AMA Fees List indexation and items update
16 Feb 2023
Review of AMA Medical Fees Indexation - findings and adjustment
The AMA List of Medical Services (AMA Fees List) is provided free to members (and to subscribers through a paid licence) for costing assistance and guidance on medical fees.
The AMA Fees List is indexed annually based on macroeconomic indices that better reflect the price increases related to providing medical services, when compared to Medicare’s substandard indexation rate.
The AMA’s indexation is a weighted average of the annual changes in a number of Australian Bureau of Statistics (ABS) cost and wage indices. The AMA’s indexation methodology has consistently provided higher indexation than that used for other schedules, such as the MBS.
However, the recent and rapid growth in inflation in Australia towards the end of 2022 saw members tell us that they had seen immediate and rapid price increases for medical practices, of which a proportion were potentially not captured by the lagging, 12-month ABS measures used to underpin the AMA’s regular, annual indexation. As such, an economist led review was undertaken by the AMA at the end of 2022 to investigate the latest inflation and wages data.
The findings of the review noted the AMA’s indexation methodology was sound, defensible and should be retained. However, it also noted that the rapid increases in costs in the latter part of 2022, particularly in relation to costs such as salaries (where demand is outstripping supply and putting pressure on wages), was likely impacting medical practices and may not show up in all ABS datasets immediately.

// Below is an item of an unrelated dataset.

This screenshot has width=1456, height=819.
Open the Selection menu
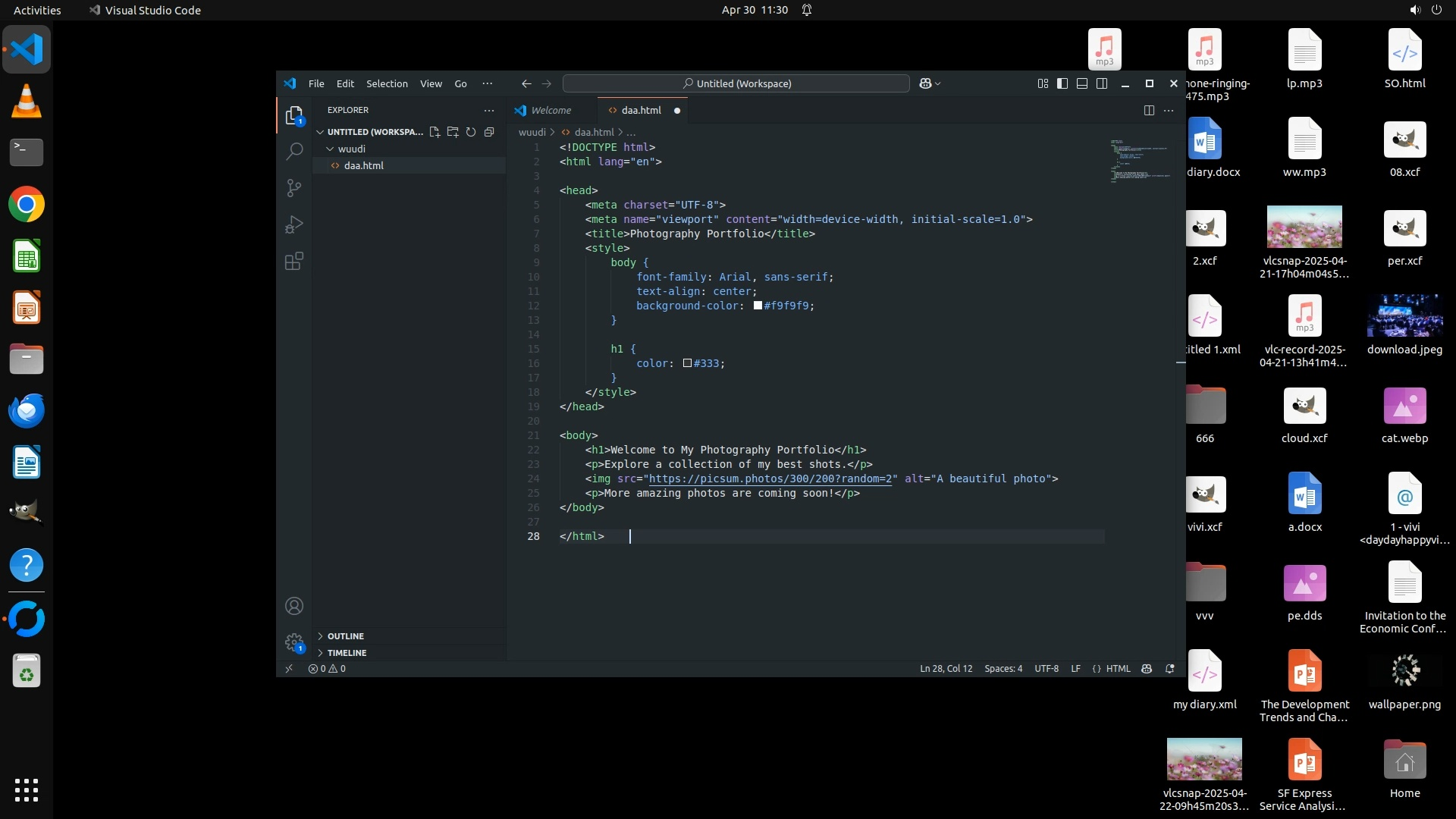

The AMA determined the spike in these costs needed to be reflected in the short term, for the AMA Fees List to continue to be an accurate and useful guide for members and subscribers.
Therefore, the AMA will make an additional indexation adjustment of 2.13% to all items on the AMA Fees List in early March 2023, bringing the total 2022 indexation to 5.58%, to reflect the increased cost of providing medical services in the current economic environment. Going forward, the AMA will continue to monitor additional indexes for significant fluctuations over the short term.